It follows that mathematics serves as a foundation for a student's future as an educated person and a person in the workforce. Although some high school students have such a mathematical maturity when they graduate from high school, many don't, and it remains for them to obtain it in college. In fact, the real achievement of general education mathematical literacy should not be expected to be achieved merely by one college mathematics course. It comes only from the general education curriculum at the college level. Moreover, with the broadening use of, and reliance on, quantitative methods in all kinds of subjects, it is increasingly critical that faculty across all of the disciplines be encouraged to use mathematics and statistics and data analysis in their courses when appropriate. One cannot expect students to achieve mathematical maturity unless they are constantly called on to use the mathematics that they have learned.

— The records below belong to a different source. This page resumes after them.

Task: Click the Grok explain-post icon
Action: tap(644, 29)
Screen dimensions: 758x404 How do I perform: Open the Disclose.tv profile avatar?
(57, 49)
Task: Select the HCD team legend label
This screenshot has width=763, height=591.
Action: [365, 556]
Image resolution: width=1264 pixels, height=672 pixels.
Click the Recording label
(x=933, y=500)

There are many diverse college mathematics courses that can provide mathematical maturity and literacy. Among them are college algebra, statistics, mathematical modeling (also called finite mathematics), and "liberal arts" mathematics. However, these courses can only be considered as appropriate for college credit if they are of college caliber. Both 2-year college and 4-year mathematics faculty in Marylands public higher education institutions agree that credit bearing college mathematics courses need to have as prerequisite the equivalent of college Intermediate Algebra or the traditional high school Algebra II. This is also in keeping with General Education Mathematics definitions in other states such as Missouri. Thus the minimum state high school graduation requirement in mathematics of 3 units (including one in algebra and one in geometry) does not suffice as adequate preparation for any General Education Mathematics course in a Maryland public higher education institution.

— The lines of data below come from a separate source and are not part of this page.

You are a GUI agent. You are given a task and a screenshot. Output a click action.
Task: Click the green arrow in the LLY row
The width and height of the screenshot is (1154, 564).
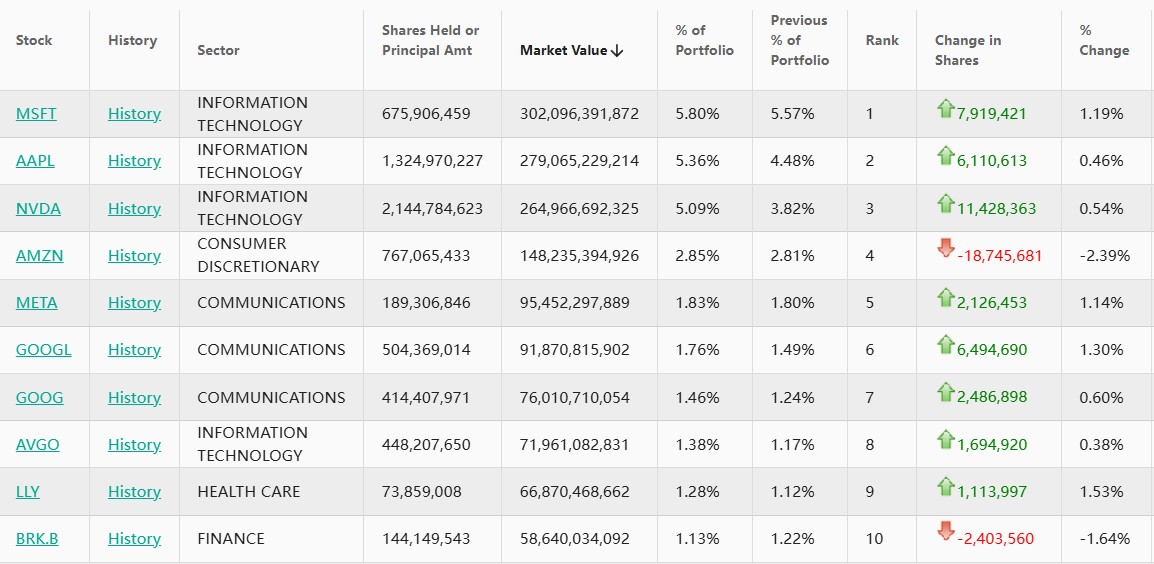point(945,487)
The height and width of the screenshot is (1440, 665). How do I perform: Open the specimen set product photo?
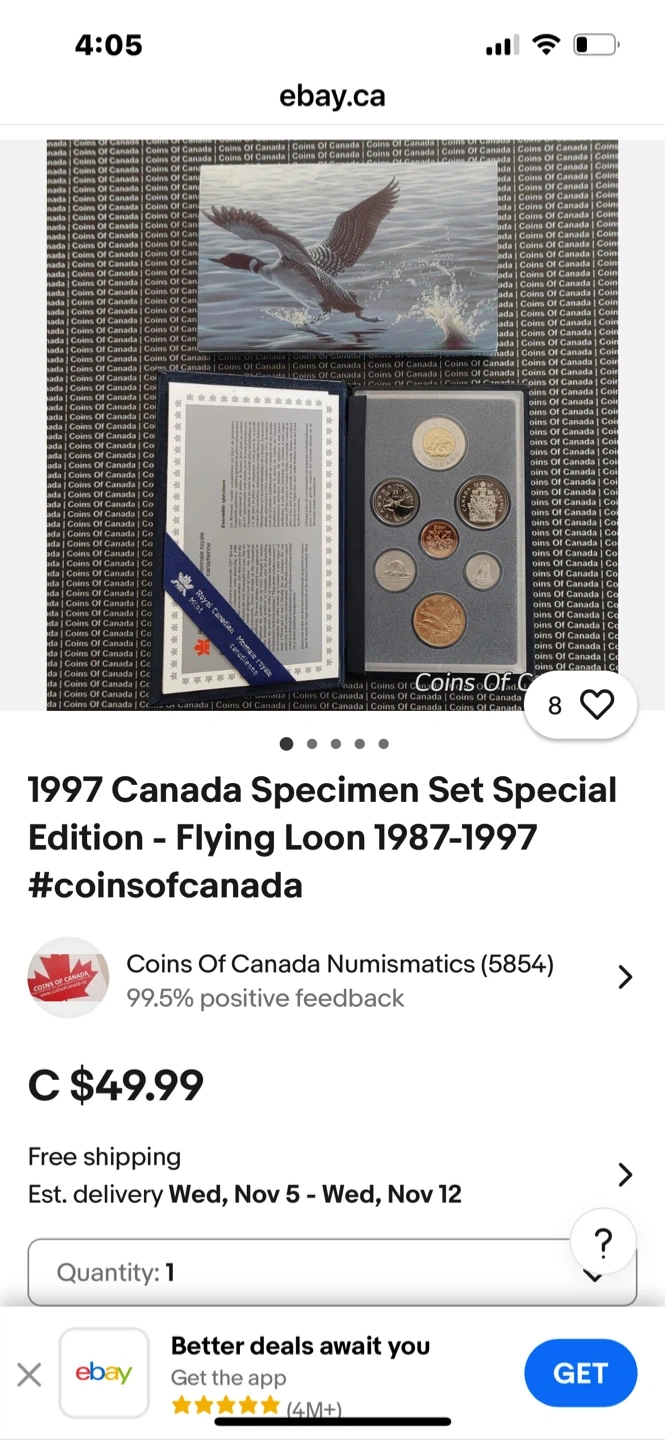[x=332, y=425]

Upon successful completion of such a course, which needs to have as a prerequisite a level of mathematical maturity including Intermediate Algebra (in college) or the traditional Algebra II (in high school), the student should be able to:


(1) interpret mathematical models given verbally, or by formulas, graphs, tables, or schematics, and draw inferences from them,


(2) represent mathematical concepts verbally, and where appropriate, symbolically, visually, and numerically,


(3) use arithmetic, algebraic, geometric, technological, or statistical methods (as needed or appropriate) to solve problems,


(4) use mathematical reasoning, e.g., to solve problems, to formulate and test conjectures, to judge the validity of arguments, to formulate valid arguments, and to communicate the reasoning and the results,


(5) estimate and check answers to mathematical problems in order to determine reasonableness,


(6)      recognize and use connections within mathematics and between mathematics and other disciplines.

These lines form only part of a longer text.